- Leila Aboulela (1964-, Sudan) – Lyrics Alley (2010). This novel is inspired by the life of Sudanese poet Hassan Awad Aboulela and tells the story of a promising student named Nur Abuzeid. The novel is set from the 1950s onwards, after Sudan gained its independence but faced socio-economic and political challenges. The developments and identity of Sudan, including vis-a-vis neighbouring Egypt, are reflected in Nur’s life story: a talented young man who becomes paralyzed after an accident (reference). After his accident he rediscovers reading and starts to write poems again using a mix of the Sudanese dialect and classical Arabic and thereby developing his own identity (also in 1956 Independence Sudan).
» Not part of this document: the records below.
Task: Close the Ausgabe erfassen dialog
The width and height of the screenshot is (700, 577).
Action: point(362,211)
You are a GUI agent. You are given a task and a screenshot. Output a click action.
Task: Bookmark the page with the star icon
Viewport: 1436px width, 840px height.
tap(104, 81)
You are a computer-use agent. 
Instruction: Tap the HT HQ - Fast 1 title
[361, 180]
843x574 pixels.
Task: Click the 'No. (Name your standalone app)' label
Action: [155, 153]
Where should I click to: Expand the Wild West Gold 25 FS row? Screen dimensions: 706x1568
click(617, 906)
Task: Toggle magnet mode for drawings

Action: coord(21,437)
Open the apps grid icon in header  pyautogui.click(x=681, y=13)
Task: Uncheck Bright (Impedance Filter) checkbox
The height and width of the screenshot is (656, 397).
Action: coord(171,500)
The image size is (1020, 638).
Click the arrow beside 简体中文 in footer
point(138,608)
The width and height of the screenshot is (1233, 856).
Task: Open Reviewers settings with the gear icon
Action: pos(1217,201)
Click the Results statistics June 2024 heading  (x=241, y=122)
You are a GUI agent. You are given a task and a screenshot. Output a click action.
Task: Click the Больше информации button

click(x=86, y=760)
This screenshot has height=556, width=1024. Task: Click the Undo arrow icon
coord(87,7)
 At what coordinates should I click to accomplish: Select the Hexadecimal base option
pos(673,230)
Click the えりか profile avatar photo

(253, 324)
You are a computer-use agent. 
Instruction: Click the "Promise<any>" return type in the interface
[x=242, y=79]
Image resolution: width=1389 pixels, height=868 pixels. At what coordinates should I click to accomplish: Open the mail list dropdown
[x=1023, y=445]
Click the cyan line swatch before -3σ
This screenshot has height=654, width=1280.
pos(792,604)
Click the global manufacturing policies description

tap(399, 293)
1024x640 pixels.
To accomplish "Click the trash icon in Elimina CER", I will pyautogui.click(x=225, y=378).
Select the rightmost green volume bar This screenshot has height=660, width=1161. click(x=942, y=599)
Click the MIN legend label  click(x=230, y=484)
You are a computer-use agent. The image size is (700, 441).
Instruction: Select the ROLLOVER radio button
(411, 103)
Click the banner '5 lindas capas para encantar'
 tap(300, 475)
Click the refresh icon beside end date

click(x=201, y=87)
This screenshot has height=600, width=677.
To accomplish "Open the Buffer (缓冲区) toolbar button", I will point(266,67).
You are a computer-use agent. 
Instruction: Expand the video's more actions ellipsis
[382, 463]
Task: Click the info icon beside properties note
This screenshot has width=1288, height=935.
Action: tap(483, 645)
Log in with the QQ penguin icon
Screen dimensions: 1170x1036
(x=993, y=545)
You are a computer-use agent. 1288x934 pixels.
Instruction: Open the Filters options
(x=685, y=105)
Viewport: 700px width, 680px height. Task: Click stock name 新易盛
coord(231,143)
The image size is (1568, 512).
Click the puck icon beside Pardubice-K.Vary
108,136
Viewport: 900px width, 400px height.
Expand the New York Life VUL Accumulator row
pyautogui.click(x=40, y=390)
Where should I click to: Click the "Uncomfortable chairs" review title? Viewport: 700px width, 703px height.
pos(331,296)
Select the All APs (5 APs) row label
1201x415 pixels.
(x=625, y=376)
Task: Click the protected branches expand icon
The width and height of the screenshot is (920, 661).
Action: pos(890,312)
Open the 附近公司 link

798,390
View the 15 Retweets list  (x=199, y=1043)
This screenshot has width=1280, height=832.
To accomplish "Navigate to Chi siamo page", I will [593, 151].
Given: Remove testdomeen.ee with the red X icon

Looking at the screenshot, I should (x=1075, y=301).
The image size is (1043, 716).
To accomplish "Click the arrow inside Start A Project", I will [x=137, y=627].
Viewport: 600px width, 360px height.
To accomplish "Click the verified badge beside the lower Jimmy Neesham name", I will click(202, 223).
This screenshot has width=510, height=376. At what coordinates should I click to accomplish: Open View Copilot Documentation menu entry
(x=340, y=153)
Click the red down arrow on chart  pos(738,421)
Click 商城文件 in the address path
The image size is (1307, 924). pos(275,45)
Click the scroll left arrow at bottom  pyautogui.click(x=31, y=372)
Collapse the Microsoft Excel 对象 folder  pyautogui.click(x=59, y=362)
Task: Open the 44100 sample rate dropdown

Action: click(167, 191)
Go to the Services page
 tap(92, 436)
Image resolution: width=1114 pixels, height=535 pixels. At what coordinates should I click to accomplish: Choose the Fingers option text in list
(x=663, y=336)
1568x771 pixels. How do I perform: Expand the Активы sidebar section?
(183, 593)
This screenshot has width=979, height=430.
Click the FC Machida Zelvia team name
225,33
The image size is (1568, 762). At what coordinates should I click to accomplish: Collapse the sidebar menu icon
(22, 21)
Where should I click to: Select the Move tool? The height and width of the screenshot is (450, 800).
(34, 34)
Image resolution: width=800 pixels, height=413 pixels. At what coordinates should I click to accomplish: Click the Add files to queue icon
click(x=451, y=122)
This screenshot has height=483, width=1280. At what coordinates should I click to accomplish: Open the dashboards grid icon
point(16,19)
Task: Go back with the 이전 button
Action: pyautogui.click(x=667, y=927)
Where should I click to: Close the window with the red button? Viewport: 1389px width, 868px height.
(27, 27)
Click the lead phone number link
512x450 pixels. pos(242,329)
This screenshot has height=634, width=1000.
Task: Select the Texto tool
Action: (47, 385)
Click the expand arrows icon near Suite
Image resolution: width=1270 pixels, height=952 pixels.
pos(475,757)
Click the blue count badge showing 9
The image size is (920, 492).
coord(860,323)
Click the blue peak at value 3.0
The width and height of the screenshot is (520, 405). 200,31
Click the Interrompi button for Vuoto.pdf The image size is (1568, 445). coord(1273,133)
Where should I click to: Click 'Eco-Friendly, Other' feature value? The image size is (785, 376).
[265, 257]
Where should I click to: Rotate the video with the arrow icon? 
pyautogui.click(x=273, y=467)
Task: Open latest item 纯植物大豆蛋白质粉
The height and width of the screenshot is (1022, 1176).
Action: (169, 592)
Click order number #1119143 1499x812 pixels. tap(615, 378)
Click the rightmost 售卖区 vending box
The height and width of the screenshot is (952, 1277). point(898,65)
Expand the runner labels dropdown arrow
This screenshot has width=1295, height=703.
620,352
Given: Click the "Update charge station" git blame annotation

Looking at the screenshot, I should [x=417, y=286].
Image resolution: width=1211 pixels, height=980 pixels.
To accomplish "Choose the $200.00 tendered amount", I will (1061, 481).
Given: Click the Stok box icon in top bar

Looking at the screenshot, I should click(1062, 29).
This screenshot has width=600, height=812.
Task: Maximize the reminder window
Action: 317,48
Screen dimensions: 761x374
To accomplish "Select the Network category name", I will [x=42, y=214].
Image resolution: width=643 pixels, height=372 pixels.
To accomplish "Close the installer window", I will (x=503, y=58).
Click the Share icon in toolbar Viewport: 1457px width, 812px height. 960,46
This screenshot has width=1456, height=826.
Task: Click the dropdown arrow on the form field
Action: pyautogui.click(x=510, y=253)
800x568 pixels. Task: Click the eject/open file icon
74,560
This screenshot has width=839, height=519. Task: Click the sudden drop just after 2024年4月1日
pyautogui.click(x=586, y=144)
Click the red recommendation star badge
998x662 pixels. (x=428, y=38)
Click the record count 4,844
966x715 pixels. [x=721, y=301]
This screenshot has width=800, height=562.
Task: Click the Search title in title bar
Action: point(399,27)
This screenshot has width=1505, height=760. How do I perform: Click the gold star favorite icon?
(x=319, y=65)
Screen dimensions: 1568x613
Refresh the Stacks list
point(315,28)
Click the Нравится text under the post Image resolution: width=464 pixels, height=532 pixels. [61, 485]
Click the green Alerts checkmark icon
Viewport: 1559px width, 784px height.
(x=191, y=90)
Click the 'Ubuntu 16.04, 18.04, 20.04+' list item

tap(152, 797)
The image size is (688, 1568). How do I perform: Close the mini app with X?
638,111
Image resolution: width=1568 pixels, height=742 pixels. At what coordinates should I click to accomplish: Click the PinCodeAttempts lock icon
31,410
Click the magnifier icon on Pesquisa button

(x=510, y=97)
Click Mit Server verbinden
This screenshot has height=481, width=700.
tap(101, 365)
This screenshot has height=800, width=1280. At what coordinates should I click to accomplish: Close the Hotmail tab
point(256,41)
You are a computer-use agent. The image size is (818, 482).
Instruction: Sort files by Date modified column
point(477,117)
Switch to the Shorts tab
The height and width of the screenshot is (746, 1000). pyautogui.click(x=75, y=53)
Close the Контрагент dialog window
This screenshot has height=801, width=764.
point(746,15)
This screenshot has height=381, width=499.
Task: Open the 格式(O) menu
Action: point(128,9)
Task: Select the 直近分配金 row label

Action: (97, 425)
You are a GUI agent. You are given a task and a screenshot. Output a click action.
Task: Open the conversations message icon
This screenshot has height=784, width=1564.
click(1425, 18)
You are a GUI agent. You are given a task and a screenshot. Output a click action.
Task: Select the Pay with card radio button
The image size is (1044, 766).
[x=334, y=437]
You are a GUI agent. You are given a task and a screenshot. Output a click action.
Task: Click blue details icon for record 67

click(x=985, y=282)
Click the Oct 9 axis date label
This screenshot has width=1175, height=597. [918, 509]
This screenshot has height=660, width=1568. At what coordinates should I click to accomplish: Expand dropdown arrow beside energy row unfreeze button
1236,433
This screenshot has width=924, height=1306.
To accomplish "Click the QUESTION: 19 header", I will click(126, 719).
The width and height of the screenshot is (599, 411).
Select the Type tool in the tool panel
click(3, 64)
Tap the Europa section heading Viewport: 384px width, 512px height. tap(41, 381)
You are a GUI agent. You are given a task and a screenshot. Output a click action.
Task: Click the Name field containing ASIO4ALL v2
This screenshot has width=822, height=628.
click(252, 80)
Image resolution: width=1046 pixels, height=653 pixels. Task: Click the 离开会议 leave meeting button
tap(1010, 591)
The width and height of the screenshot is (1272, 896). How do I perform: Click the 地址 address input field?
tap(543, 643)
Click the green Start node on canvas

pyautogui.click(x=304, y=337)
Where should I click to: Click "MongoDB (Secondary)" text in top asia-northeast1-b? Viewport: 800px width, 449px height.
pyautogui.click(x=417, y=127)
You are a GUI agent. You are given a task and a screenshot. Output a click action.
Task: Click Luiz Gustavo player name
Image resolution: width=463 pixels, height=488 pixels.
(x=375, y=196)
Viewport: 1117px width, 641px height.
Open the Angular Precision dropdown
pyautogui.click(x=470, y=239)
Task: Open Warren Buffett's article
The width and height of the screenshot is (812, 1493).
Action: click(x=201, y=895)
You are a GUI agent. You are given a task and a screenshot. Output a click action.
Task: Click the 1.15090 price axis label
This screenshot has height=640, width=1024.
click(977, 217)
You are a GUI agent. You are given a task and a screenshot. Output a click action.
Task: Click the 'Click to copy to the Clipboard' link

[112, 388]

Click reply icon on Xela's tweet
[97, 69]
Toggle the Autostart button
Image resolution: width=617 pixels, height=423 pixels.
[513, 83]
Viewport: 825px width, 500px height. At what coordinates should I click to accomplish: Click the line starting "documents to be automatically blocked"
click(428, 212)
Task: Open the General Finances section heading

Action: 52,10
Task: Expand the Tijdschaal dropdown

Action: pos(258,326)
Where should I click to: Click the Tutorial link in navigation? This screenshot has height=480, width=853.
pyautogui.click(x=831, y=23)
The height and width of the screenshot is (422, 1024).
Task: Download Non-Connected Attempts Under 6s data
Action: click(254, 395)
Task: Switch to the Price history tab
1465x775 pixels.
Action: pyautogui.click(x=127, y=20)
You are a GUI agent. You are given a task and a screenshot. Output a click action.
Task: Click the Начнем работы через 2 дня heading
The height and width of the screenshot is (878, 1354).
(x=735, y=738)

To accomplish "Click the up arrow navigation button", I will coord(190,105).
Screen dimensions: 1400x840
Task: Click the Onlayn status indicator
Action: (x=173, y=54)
- ʿAbd al-Raḥīm Bahīr (1953-, Morocco) – Jabal Mūsa (‘Moses’ Mountain’, 2016). The young teacher Marwān moves to a small village where he meets and befriends the mute and paralysed son of his elderly widow tenant, a man named Muḥammad. When the mother dies, Muḥammad requests Marwān to carry him up the mountain Musa. When they arrive after an extremely trying journey for Marwān, Muḥammad reveals that he is not at all mute or paralyzed but acted that way because he was afraid to reveal to his mother that his father/ her husband had secretly married a younger woman who had been his girlfriend and was pregnant with his child (reference).
- Rashīd al-Ḍaʿīf (1945-, Lebanon) – Hirrah Sīkīrīdah (‘Sikirida’s Cat’, 2014). Set during the Lebanese Civil War (see 1975 – 1988 Lebanese Civil War) this novel tells the out-of-wedlock love story between the paralyzed Amal and the person who shuttles her to school, the mixed Lebanese Ethiopian Radwān, which eventually leads to Amal’s pregnancy. Amal refuses to adhere to the social norms constraining her, and the novel portrays her as a confident woman initiating the physical relationship with Radwān, and using her newly discovered erotic and maternal body as a source of empowerment (reference). The novel also describes the difficulties Sīkīrīdah, Radwān’s Ethiopian mother, faces while working as a maid (also in M: Movement: (E) migration Refugees, and Return: (E)Migration: Non-Arab Migrants in Arab Countries).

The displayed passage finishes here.